◆ **Do this**
Please print the material unchanged, from the line with "You are a computer-use" through the end, and leave the pictures out.

────────

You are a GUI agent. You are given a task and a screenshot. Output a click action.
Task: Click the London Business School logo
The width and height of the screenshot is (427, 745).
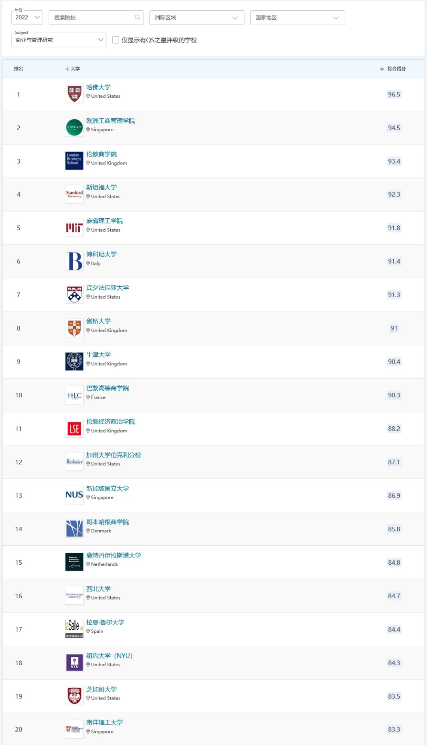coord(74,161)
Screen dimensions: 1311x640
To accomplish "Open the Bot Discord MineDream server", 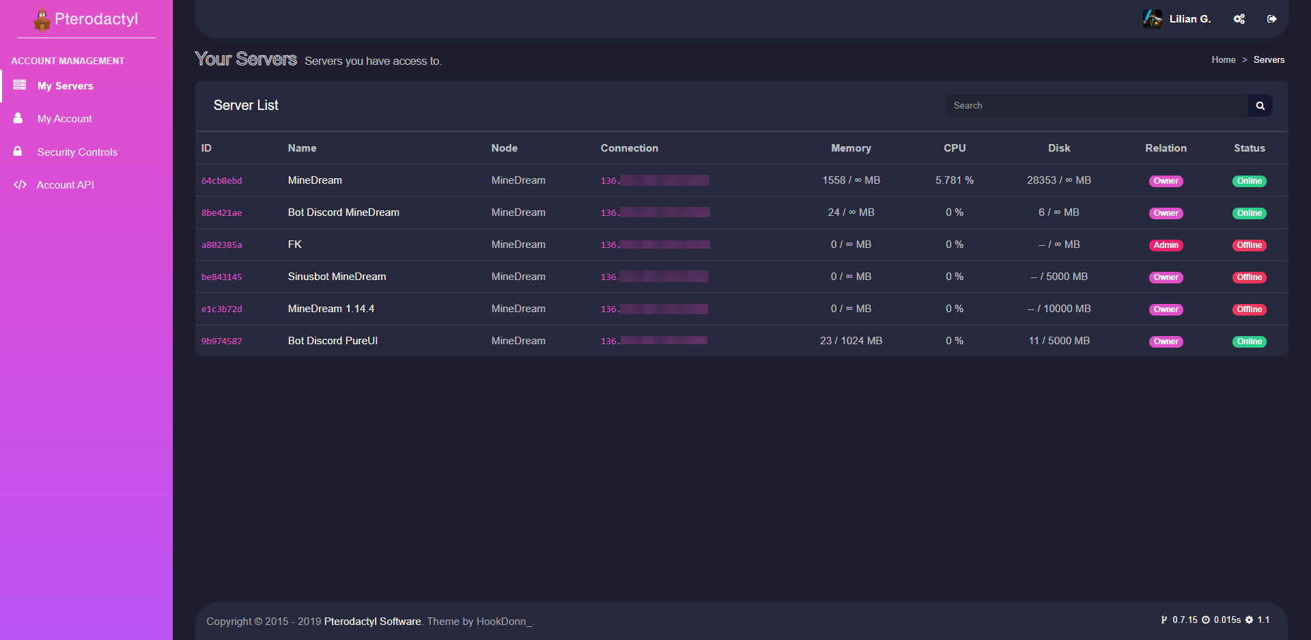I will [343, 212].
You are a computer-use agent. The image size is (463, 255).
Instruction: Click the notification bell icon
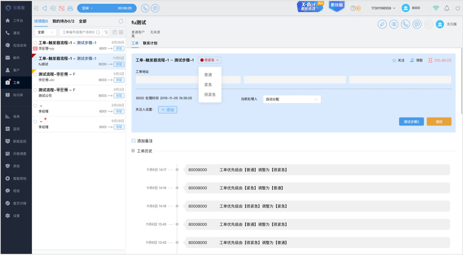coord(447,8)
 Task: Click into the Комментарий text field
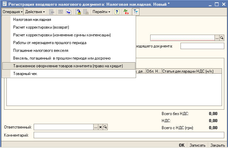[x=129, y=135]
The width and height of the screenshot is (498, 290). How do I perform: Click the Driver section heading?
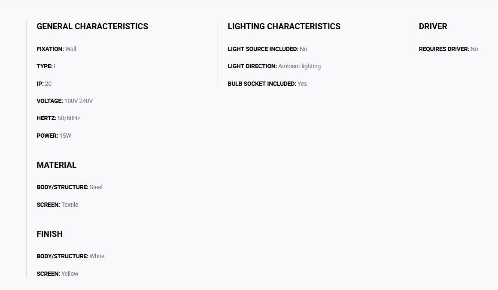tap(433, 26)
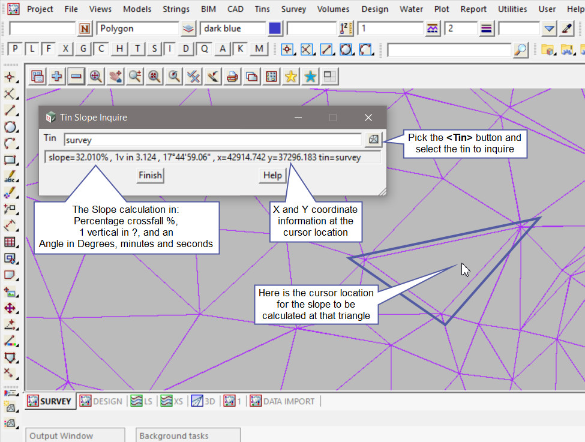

────────

◆ **Exercise response**
You are a computer-use agent. The image size is (463, 255).
Instruction: Click the notification bell icon
coord(447,8)
 Task: Click into the Комментарий text field
[x=129, y=135]
The width and height of the screenshot is (498, 290). How do I perform: Click the Driver section heading?
tap(433, 26)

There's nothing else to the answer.